# What the task requires
Search the data below, and report every line in which "agent" occurs.

Start of Block

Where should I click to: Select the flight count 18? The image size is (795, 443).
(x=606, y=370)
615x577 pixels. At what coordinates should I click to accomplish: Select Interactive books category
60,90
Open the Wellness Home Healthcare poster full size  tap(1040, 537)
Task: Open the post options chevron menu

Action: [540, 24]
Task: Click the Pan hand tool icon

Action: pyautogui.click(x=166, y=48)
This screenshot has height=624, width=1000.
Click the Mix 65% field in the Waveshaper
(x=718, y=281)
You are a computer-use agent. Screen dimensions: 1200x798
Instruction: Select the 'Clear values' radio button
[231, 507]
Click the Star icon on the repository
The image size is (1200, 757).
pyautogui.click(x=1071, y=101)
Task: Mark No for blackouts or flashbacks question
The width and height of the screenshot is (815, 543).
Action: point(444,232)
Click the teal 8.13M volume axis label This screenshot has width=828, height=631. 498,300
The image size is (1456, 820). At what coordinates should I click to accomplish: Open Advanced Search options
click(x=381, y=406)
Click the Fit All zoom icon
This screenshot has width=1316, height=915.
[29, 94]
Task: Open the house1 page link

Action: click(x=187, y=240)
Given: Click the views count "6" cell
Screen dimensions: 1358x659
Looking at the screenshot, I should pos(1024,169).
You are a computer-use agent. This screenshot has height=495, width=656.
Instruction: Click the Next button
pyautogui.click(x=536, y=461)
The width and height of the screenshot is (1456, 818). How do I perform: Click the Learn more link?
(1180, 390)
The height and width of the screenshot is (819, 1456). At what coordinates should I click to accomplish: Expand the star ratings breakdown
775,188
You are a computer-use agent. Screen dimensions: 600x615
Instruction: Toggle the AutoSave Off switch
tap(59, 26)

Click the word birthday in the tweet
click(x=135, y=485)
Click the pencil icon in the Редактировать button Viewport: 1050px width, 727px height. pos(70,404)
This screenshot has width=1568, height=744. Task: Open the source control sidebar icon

End of Block

# Answer to the problem
You are a computer-use agent. Screen dimensions: 1200x798
You are a computer-use agent. This screenshot has height=495, width=656.
You are a computer-use agent. Screen dimensions: 600x615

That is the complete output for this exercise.